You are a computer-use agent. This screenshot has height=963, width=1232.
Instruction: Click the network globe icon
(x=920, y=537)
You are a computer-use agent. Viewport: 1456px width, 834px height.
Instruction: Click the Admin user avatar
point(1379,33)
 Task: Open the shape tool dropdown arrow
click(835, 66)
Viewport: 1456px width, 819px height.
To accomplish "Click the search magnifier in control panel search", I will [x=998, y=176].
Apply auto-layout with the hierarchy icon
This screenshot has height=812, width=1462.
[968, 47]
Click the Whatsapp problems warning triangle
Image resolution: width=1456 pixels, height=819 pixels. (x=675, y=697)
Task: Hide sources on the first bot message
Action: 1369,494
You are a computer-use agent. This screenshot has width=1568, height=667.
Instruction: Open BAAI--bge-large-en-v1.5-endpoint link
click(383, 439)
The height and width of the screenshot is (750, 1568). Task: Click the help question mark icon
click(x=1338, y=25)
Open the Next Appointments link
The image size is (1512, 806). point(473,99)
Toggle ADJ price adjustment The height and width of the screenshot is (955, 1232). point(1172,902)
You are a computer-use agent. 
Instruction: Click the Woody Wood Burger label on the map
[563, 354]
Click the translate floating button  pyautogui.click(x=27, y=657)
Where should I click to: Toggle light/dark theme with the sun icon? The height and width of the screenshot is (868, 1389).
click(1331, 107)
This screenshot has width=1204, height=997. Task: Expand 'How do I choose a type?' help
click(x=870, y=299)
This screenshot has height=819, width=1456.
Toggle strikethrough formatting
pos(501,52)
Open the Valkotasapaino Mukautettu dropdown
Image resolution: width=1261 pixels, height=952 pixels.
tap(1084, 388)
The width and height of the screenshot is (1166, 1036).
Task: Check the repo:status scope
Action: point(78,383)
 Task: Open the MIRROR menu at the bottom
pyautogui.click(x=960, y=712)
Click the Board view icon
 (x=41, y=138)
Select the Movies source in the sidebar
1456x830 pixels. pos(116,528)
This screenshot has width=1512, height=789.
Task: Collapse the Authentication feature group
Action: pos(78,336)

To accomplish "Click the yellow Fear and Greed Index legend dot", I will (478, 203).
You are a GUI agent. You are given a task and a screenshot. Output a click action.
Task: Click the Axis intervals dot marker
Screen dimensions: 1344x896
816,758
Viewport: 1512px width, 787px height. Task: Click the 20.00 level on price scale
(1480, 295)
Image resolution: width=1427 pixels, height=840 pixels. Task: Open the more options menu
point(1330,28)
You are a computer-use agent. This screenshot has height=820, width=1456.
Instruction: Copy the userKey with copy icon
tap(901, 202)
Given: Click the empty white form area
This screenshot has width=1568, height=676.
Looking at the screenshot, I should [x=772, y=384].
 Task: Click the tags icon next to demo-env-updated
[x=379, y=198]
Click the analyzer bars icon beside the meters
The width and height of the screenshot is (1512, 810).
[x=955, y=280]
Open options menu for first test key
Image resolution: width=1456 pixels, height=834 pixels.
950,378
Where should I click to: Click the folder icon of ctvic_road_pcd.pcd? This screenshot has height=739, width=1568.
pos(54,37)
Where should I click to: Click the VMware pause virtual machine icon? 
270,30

- - - - - - -

[Task details] If a line in the data above includes the string "accomplish", copy it.

[Response]
To accomplish "Click the search magnifier in control panel search", I will [x=998, y=176].
To accomplish "Click the yellow Fear and Greed Index legend dot", I will (478, 203).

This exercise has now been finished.